The Post-Easter Jesus
The Post-Easter Jesus is the Jesus of Christian experience and tradition.
~ Marcus Borg
Christian Experience
Christian experience is born in the Easter experience.
Easter does not have to include something happening to Jesus’ body.
The foundational meaning of Easter is that Jesus’ followers experienced his continuing presence as a living reality.
An empty tomb is one way to talk about that experience.
The community speaks of Jesus as:
- Light of the world
- Bread of life
- Messiah
- The way, the truth, the life
- The only way
These are images and metaphors people used to describe their experience of Jesus.
They are profoundly true though not literally true.
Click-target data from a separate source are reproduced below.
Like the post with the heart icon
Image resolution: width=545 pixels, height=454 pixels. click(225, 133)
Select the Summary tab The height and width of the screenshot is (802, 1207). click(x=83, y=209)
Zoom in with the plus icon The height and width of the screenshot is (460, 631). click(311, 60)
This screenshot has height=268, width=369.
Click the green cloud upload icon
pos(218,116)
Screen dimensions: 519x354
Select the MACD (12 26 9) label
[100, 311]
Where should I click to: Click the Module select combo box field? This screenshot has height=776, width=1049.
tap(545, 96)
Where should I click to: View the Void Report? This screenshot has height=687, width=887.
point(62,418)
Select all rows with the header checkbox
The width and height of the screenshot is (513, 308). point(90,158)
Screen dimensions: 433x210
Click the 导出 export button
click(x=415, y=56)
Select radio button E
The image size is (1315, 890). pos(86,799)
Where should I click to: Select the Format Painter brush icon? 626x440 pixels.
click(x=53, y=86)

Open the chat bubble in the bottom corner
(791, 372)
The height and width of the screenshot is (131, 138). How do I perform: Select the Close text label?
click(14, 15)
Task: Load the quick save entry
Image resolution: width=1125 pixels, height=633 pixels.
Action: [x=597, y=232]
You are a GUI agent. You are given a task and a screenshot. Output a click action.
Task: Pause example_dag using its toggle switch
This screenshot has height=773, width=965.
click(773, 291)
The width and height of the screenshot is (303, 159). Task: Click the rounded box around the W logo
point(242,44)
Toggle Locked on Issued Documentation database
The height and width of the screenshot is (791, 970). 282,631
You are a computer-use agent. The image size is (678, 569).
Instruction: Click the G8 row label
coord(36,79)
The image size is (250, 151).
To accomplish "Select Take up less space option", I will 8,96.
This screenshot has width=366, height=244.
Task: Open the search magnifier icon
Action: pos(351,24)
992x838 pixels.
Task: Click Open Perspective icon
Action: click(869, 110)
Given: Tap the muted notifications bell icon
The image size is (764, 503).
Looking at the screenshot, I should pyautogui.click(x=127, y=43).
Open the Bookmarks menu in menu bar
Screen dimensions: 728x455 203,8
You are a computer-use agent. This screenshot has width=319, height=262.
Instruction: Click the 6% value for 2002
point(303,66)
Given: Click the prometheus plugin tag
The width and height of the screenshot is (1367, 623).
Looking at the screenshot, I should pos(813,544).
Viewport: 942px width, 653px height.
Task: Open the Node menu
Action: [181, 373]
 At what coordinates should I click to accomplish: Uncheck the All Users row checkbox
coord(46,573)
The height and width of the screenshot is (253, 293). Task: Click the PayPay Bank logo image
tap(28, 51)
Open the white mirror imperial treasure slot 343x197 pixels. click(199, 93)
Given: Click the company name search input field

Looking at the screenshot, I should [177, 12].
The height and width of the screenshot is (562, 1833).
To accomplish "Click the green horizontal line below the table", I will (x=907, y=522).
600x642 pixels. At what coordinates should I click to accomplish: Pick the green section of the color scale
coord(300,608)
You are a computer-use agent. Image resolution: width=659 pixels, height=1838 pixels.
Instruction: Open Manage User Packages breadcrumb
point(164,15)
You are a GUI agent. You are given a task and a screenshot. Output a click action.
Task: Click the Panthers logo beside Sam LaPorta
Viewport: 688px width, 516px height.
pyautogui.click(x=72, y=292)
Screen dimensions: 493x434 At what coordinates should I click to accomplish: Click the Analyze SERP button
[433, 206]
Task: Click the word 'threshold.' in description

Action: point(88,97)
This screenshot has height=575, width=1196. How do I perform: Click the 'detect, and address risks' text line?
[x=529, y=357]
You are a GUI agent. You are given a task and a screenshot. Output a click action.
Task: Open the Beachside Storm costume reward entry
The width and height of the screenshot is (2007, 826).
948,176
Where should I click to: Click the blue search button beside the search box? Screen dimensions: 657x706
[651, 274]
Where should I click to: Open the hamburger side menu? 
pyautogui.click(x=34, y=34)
Jesus did not speak of himself in these ways.
They are vivid testimony about how the community experienced and thought about Jesus.
The post-Easter Jesus can also be the word, light, and bread, of God for us.
Christian Tradition
The post-Easter Jesus is also the Jesus of the developing Christian tradition.
This involves a process, it emerges over time.
- From a non-exalted historical Jesus
- Through early christological metaphors
- To christological narrative
- To christological doctrine
The Nicene Creed (written 325 C.E.) is the indiginization of early Christian beliefs into the Hellenistic thought of the early 4th century and crystallization of thought of a particular time and place.
Trinitarian language says God is one known to us:
- as God the creator
- in the person of Jesus
- in the presence of the spirit
The emergence of Jesus Christ in Christian tradition amounts to a cumulative claim.
For Marcus Borg, as a scholar and as a Christian, Jesus is an epiphany of God, a manifestation of the sacred, the decisive disclosure of God.
The pre-Easter Jesus is a spirit person, wisdom teacher, social prophet.
The post-Easter Jesus is the light of the world, the bread of life.
In Jesus we see what God is like.
Jesus is the icon of the invisible God, a mediator of the sacred, the face of God.
Questions to ponder...
How do you summarize the post-Easter Jesus?
Who is Jesus for you today, as you experience his presence in your life?
Implications for the Christian life of taking this portrait of Jesus seriously.